# Task to carry out
Would you give back exactly the lines from the line with "Click the database" through the end of the entries below, both included, but none of the pictures?
------------------------------------------------
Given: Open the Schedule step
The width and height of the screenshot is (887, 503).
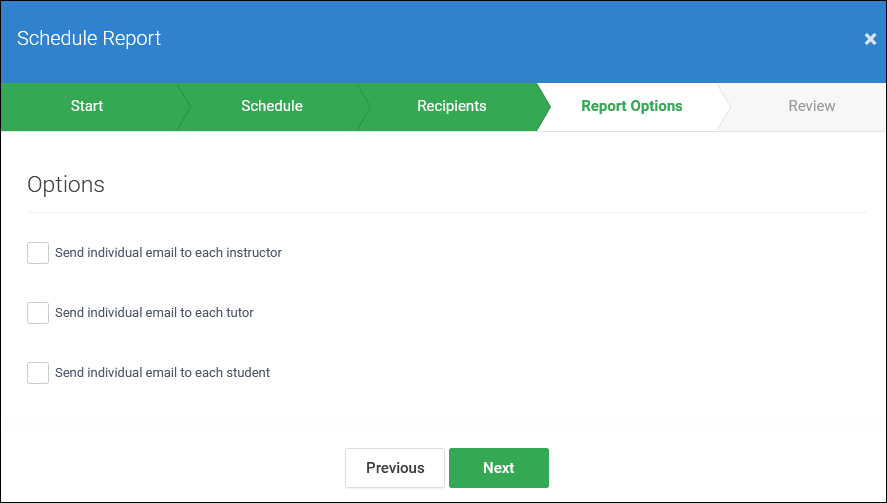Looking at the screenshot, I should (272, 106).
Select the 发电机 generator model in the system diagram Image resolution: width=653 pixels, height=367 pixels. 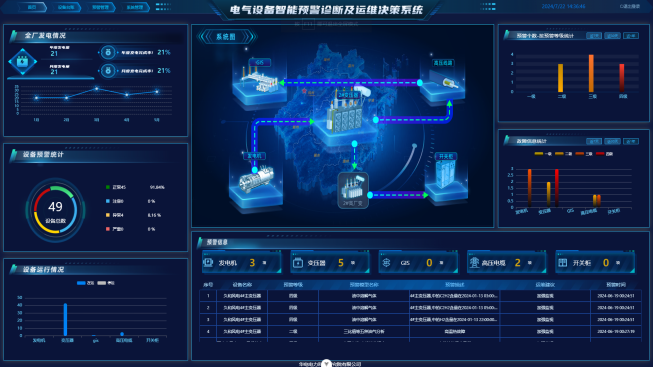(x=257, y=178)
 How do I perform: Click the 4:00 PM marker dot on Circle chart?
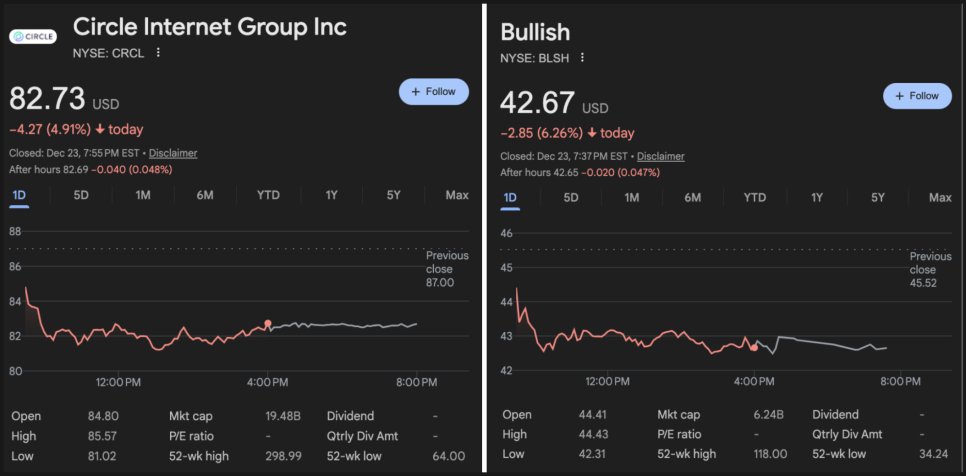pyautogui.click(x=268, y=324)
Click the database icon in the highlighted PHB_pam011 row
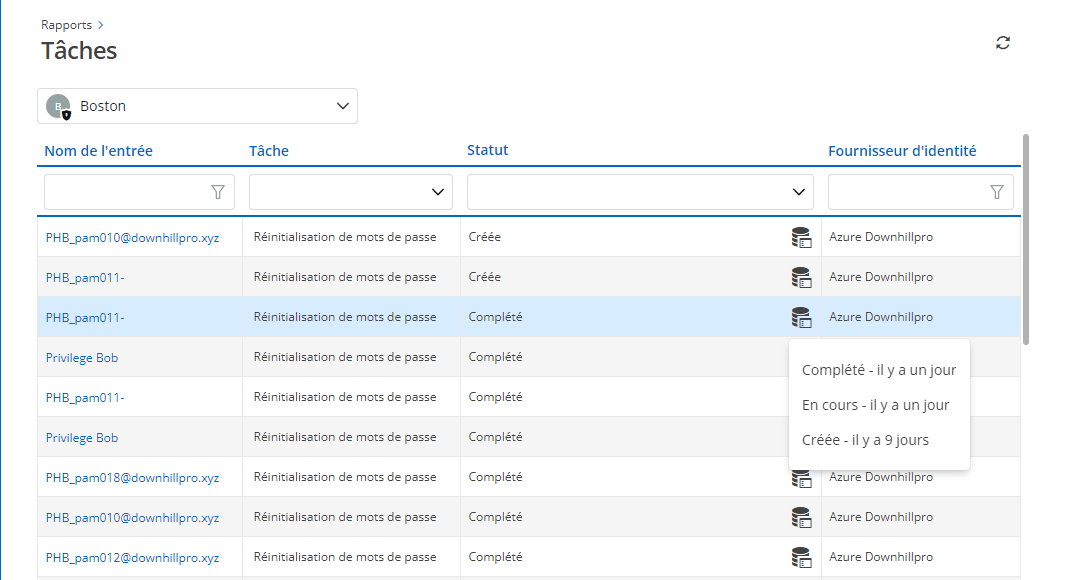This screenshot has width=1066, height=580. point(801,317)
------------------------------------------------
# Completed exercise
Click the database icon in the highlighted PHB_pam011 row
This screenshot has width=1066, height=580. point(801,317)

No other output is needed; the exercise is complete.